En esa etapa, algunas veces se nos acercaban personas interesadas en este asunto y otros nos planteaban su desacuerdo con la tenencia inusual de tener en las viviendas, una cantidad elevada de perros, gatos o de ambas especies. Así nos dedicamos a la búsqueda de información, siendo recurrente que se definiera como un problema de salud mental, por lo que no considerando ético, ni relacionado a la profesión veterinaria, continuamos investigando sobre la afectación que podían tener los animales en ese tipo de situación.
Así llegamos a ciertas definiciones, relacionadas con nuestro perfil profesional, que permite identificar que se trata de cuando una persona alberga en un recinto a más animales de los que puede cuidar. Es un complejo problema que afecta el bienestar animal y la seguridad pública, ya que al existir incapacidad de proporcionar estándares mínimos de alimentación/nutrición, saneamiento básico, refugio y atención veterinaria, el animal carece de bienestar, pues puede haber sobreproducción, inanición, enfermedades e incluso muerte de los animales.
En el marco del CONBAC hemos valorado, que el acaparamiento animal, se traduce en ausencia de las necesidades básicas, pues en esas condiciones el animal no tiene satisfechas las mismas, sufre hambre y sed, está malnutrido, incómodo, padece enfermedades, siente angustia, desasosiego, estrés y no puede comportarse normalmente. Los tutores o cuidadores piensan que los están ayudando y sin embargo están en similares condiciones que cuando están en situación de abandono.
Puede suceder que el cuidador pierda el conocimiento del número de animales que posee y no precise que los animales están desnutridos o en mal estado de salud, que están padeciendo deterioro físico progresivo.

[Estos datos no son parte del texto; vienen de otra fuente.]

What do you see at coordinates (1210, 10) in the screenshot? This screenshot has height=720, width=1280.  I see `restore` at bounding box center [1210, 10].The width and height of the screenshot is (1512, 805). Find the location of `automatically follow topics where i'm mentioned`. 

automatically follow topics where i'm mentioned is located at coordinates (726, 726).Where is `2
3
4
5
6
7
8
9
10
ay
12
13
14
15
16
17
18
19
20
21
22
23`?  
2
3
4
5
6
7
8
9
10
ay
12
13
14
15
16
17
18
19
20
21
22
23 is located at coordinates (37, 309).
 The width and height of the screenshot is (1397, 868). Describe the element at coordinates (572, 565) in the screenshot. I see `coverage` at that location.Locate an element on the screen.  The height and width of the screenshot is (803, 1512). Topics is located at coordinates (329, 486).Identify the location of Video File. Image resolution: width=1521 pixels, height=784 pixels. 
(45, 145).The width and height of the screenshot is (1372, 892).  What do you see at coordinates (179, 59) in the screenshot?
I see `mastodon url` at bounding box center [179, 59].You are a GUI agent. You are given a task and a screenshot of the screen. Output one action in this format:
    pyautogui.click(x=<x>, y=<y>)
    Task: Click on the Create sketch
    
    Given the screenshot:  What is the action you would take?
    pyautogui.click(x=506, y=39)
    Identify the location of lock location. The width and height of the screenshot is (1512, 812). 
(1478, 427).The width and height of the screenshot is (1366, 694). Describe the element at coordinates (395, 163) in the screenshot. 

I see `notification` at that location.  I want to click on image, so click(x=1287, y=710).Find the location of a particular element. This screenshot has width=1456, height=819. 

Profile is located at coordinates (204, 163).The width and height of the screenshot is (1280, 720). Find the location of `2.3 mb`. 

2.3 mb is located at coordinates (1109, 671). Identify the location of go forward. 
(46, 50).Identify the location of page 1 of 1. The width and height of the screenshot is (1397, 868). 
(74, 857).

En ocasiones se observa emaciación, letargo, falta de socialización entre el grupo en que se desenvuelve.
Se pueden también generar malos olores debido a la falta de saneamiento ambiental y por la posible acumulación de vómitos, heces fecales y orina.
En estas condiciones es posible la aparición de enfermedades infectocontagiosas, con frecuencia parasitarias, que comprometen el estado de salud y hasta la vida de los animales en esos conglomerados.
Teniendo en cuenta que el acaparamiento animal conlleva a la perdida de salud y bienestar a los animales, es que debe evitarse establecer recintos con esa cantidad indebida de animales y en esos casos es aconsejable buscar soluciones, desde las propias familias de los cuidadores, las personas allegadas, vecinos, protectores de animales, organizaciones afines y de ser necesario informar a las autoridades sanitarias y veterinarias en busca de un beneficio para los animales y de la salud comunitaria.
Aunque no es lo mismo el acaparamiento animal, que el establecimiento de refugios para la protección de animales abandonados, de cualquier forma debe entenderse que siempre hay que buscar información, recurrir a los profesionales que les puedan aconsejar y orientar. Para establecer refugios se debe cumplir siempre con lo que establecen las normativas, en este casos el Decreto Ley No. 31/2021 de Bienestar Animal y el Decreto No. 38 Reglamento del Decreto Ley.
Asimismo, en los casos que no exista solución y se generen afectaciones en el marco de la convivencia familiar o vecinal, deben dirigirse a las autoridades de salud y establecer por los canales establecidos las quejas y denuncias que correspondan.
A pesar de que no poseemos las mejores condiciones para resolver algunos de los problemas que se generan, buscar soluciones correctas que garanticen la salud y el bienestar animal y humano, en un ambiente sano. Es deber de todos contribuir a ese propósito.